Axel Müller: "Eine obligatorische Volksabstimmung müsse bei jeder Grundgesetzänderung erfolgen"
Einführung der Direkten Demokratie auf Bundesebene
Sehr geehrter Herr Präsident! Meine lieben Kolleginnen und Kollegen! Meine sehr geehrten Damen und Herren! Sprichwörtlich sind ja aller guten Dinge bekanntlich drei: Nach April 2018, August 2019 hofft die AfD-Fraktion nunmehr im Februar 2021 mit einem weiteren Antrag in Sachen direkte Demokratie auf Applaus oder zumindest auf hohe Zugriffsraten in den eigenen Onlinefilterblasen.
Dabei könnte dem interessierten AfD-Beobachter durchaus auffallen, dass sich im aktuellen Antrag wenig Neues findet, ja, ganze Passagen früherer Antragsbegründungen übernommen worden sind. In der 21er-Edition Ihres Dauerbrenners schweben Ihnen nun zwei Arten von Volksabstimmungen vor, zum einen die fakultativen, bei denen die Bundesregierung Sachfragen zur Ermittlung des Volkswillens vorlegen müsste oder Gesetze und völkerrechtliche Verträge nach Zeitablauf von einem Jahr zur Abstimmung vorlegen müsste, wenn 1 Million Stimmberechtigte es verlangen. Da frage ich mich: Quo vadis, Deutschland? Gilt künftig nicht mehr „Pacta sunt servanda“, halten wir uns nicht mehr an internationale Verträge?

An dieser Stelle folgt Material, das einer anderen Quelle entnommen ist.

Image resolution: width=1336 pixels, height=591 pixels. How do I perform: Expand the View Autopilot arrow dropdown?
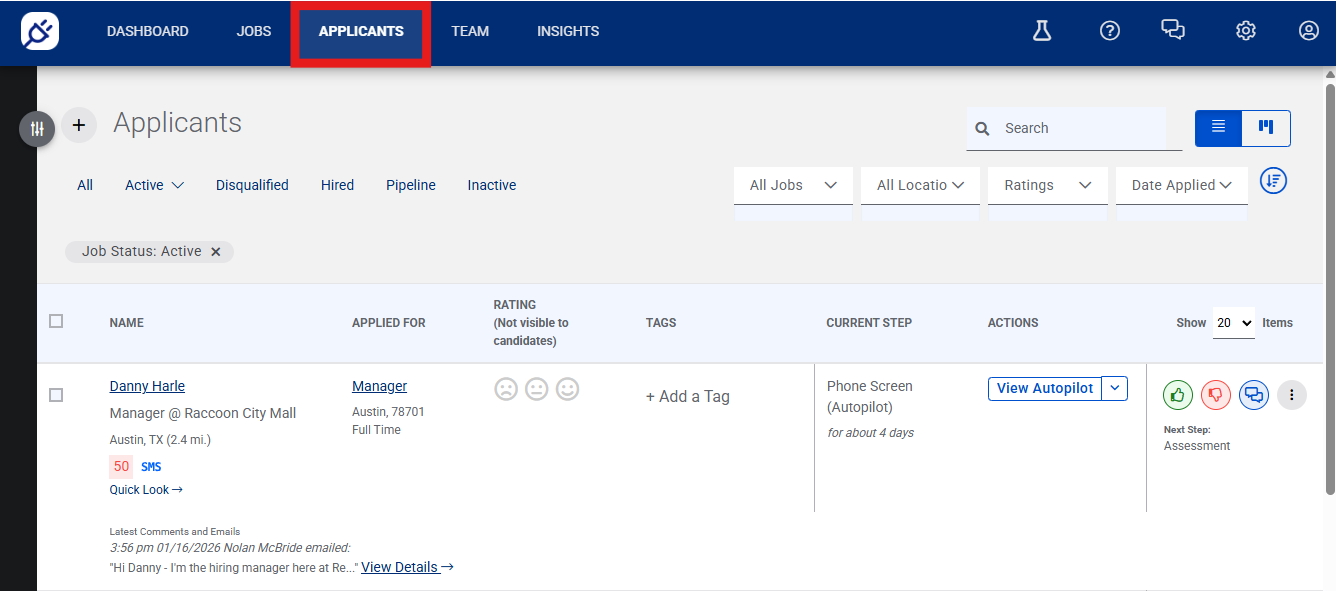pyautogui.click(x=1115, y=388)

Zum anderen verlangen Sie Volksabstimmungen bei völkerrechtlichen Verträgen, Beitritt zu supranationalen Organisationen und der Übertragung von Hoheitsrechten ohne Abänderung von durch Volksabstimmung zustandegekommenen Gesetzen. Die dürfen nach der verqueren AfD-Logik ja auch nur durch eine Volksabstimmung aufgehoben oder geändert werden.
Warum in Wirklichkeit statt aller guten Dinge hier aller schlechten Dinge drei sind, will ich kurz erläutern. Erstens. Beginnen will ich mit den Leumundszeugen, der Sie sich bei Ihrem Antrag bedienen. Sie verweisen auf Anträge der SPD, der Grünen, der FDP und der Linken aus den Jahren 2002 bis 2013, die sich allesamt auch mit der Einführung direktdemokratischer Elemente im Grundgesetz befasst haben, aber an den demokratischen Mehrheiten in diesem Haus gescheitert sind. Sie gaukeln damit vor, dass die AfD in guter demokratischer Tradition handeln würde. Zumindest den Anträgen von SPD, FDP und Grünen war allerdings gemeinsam, dass sie immer mit den Worten beginnen: Die repräsentative Demokratie in Deutschland hat sich bewährt. – Beim AfD-Antrag vermisse ich so etwas. Das ist sicher kein Versehen, sondern vielmehr entlarvend. Denn die repräsentative Demokratie ist Ihnen doch in Wirklichkeit ein Gräuel; weite Teile der AfD-Fraktion stellen dies regelmäßig durch ihr Verhalten hier in diesem Hohen Haus unter Beweis.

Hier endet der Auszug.